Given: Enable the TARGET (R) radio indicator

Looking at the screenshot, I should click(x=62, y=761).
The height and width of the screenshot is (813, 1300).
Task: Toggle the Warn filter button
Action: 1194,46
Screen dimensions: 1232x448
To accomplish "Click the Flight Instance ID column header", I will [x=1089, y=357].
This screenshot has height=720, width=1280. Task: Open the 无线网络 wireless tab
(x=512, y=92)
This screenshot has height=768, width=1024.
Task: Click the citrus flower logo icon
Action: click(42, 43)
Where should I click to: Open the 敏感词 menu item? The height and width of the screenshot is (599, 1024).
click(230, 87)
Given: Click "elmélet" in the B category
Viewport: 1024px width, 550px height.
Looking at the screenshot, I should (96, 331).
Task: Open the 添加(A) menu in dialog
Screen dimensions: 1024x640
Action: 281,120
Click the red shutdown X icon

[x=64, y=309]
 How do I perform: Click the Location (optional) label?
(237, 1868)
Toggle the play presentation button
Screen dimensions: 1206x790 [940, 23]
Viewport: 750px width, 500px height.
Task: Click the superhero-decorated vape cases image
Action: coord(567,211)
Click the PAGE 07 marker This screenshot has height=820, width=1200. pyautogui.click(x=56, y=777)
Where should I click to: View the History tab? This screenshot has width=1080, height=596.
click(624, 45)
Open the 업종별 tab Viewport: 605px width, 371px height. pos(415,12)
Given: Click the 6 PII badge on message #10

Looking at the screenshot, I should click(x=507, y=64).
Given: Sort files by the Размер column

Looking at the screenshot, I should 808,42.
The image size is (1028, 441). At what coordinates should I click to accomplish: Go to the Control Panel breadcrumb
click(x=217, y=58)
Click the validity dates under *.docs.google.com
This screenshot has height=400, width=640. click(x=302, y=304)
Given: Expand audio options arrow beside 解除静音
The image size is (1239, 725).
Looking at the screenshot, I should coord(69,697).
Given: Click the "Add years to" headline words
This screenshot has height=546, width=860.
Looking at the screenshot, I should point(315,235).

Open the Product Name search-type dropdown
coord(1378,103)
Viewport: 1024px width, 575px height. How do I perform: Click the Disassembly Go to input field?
--------
> _Task prompt_:
From the first entry above to the last, repeat everything exactly.

> _Exercise solution_:
Given: Enable the TARGET (R) radio indicator

Looking at the screenshot, I should click(x=62, y=761).
The height and width of the screenshot is (813, 1300).
Task: Toggle the Warn filter button
Action: 1194,46
Screen dimensions: 1232x448
To accomplish "Click the Flight Instance ID column header", I will [x=1089, y=357].
This screenshot has height=720, width=1280. Task: Open the 无线网络 wireless tab
(x=512, y=92)
This screenshot has height=768, width=1024.
Task: Click the citrus flower logo icon
Action: click(42, 43)
Where should I click to: Open the 敏感词 menu item? The height and width of the screenshot is (599, 1024).
click(230, 87)
Given: Click "elmélet" in the B category
Viewport: 1024px width, 550px height.
Looking at the screenshot, I should (96, 331).
Task: Open the 添加(A) menu in dialog
Screen dimensions: 1024x640
Action: 281,120
Click the red shutdown X icon

[x=64, y=309]
 How do I perform: Click the Location (optional) label?
(237, 1868)
Toggle the play presentation button
Screen dimensions: 1206x790 [940, 23]
Viewport: 750px width, 500px height.
Task: Click the superhero-decorated vape cases image
Action: coord(567,211)
Click the PAGE 07 marker This screenshot has height=820, width=1200. pyautogui.click(x=56, y=777)
Where should I click to: View the History tab? This screenshot has width=1080, height=596.
click(624, 45)
Open the 업종별 tab Viewport: 605px width, 371px height. pos(415,12)
Given: Click the 6 PII badge on message #10

Looking at the screenshot, I should click(x=507, y=64).
Given: Sort files by the Размер column

Looking at the screenshot, I should 808,42.
The image size is (1028, 441). At what coordinates should I click to accomplish: Go to the Control Panel breadcrumb
click(x=217, y=58)
Click the validity dates under *.docs.google.com
This screenshot has height=400, width=640. click(x=302, y=304)
Given: Expand audio options arrow beside 解除静音
The image size is (1239, 725).
Looking at the screenshot, I should coord(69,697).
Given: Click the "Add years to" headline words
This screenshot has height=546, width=860.
Looking at the screenshot, I should point(315,235).

Open the Product Name search-type dropdown
coord(1378,103)
Viewport: 1024px width, 575px height. How do I perform: Click the Disassembly Go to input field?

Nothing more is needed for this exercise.